L’importance du socialisme et du communisme critico-utopiques est en raison inverse du développement historique. A mesure que la lutte des classes s’accentue et prend forme, cette façon de s’élever au-dessus d’elle par l’imagination, cette opposition imaginaire qu’on lui fait perdent toute valeur pratique, toute justification théorique. C’est pourquoi, si, à beaucoup d’égards, les auteurs de ces systèmes étaient des révolutionnaires, les sectes que forment leurs disciples sont toujours réactionnaires, car ces disciples s’obstinent à maintenir les vieilles conceptions de leurs maîtres en face de l’évolution historique du prolétariat. Ils cherchent donc, et en cela ils sont logiques, à émousser la lutte des classes et à concilier les antagonismes.
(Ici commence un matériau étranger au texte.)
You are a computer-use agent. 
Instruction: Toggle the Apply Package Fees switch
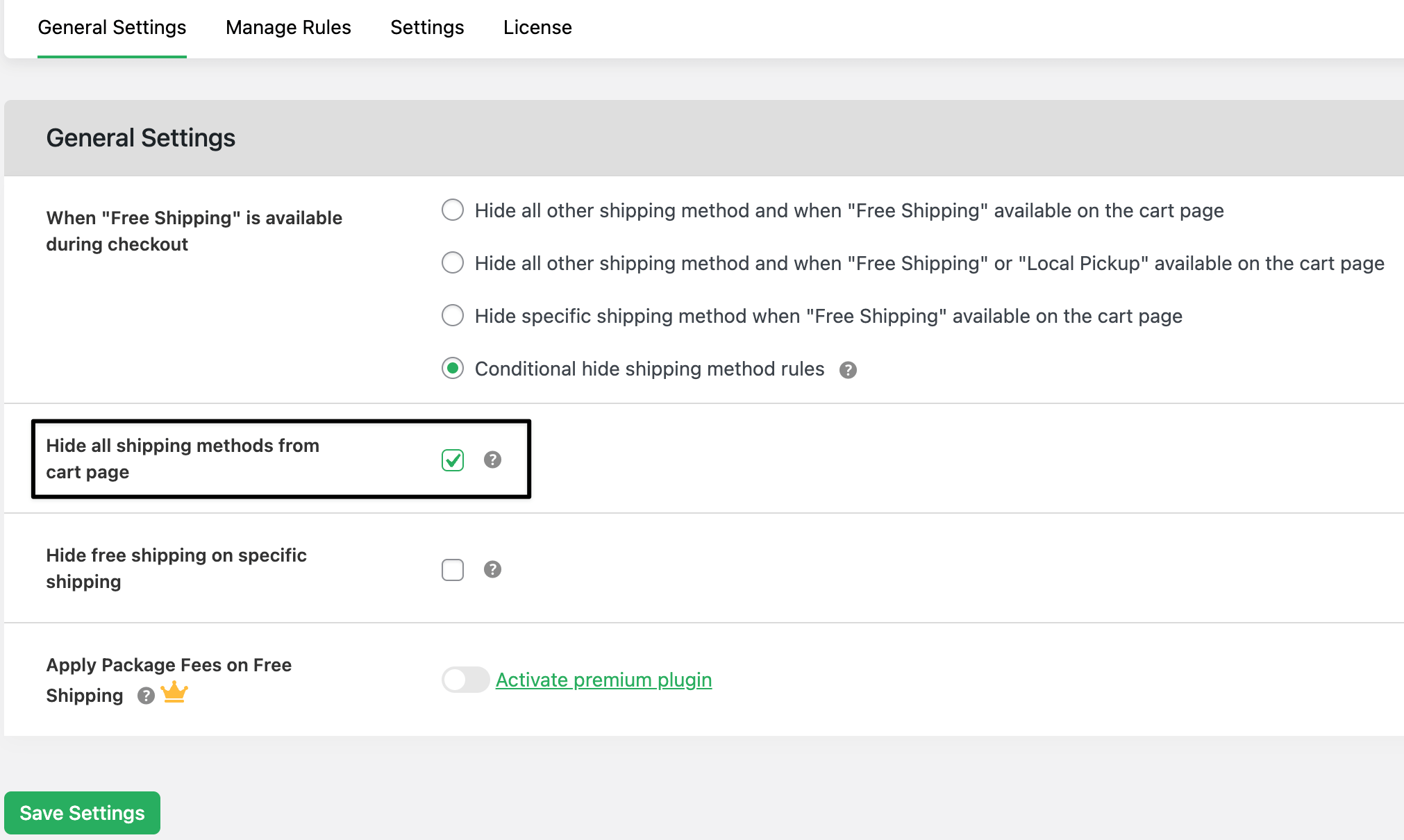pyautogui.click(x=465, y=680)
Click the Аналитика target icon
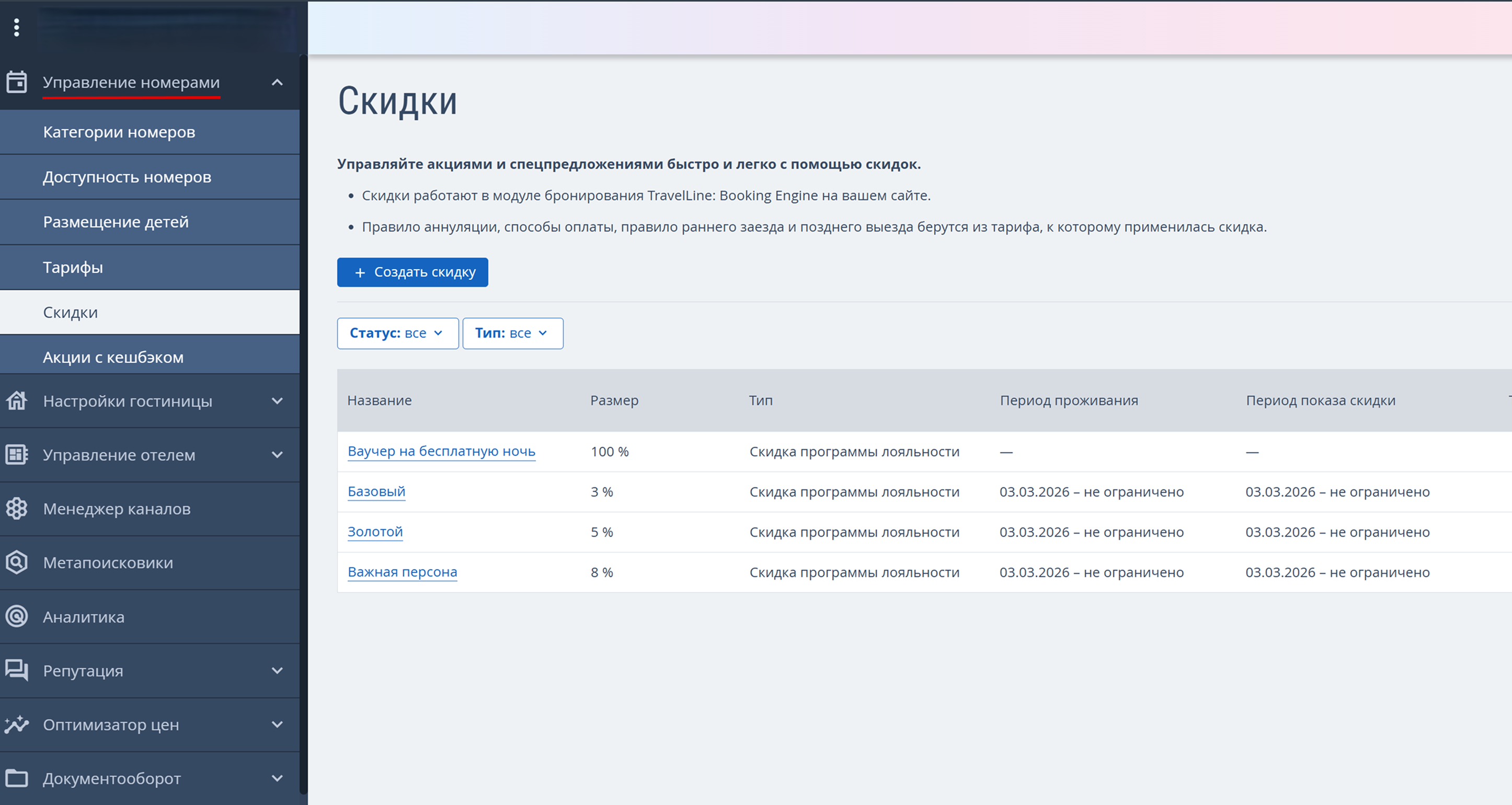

Ils continuent à rêver la réalisation expérimentale de leurs utopies sociales — établissement de phalanstères isolés, création de Home-colonies, fondation d’une petite Icarie1, édition in-douze de la Nouvelle Jérusalem — et, pour la construction de tous ces châteaux en Espagne, ils se voient forcés de faire appel au cœur et à la caisse des philanthropes bourgeois. Petit à petit, ils tombent dans la catégorie des socialistes réactionnaires ou conservateurs dépeints plus haut et ne s’en distinguent plus que par un pédantisme plus systématique et une foi superstitieuse et fanatique dans l’efficacité miraculeuse de leur science sociale.
Ils s’opposent donc avec acharnement à toute action politique de la classe ouvrière, une pareille action ne pouvant provenir, à leur avis, que d’un manque de foi aveugle dans le nouvel évangile.
Les owenistes en Angleterre, les fouriéristes en France réagissent les uns contre les chartistes, les autres contre les réformistes2.
2 Il est question des partisans du journal La Réforme. Edité de 1843 à 1850 à Paris. (N.R.)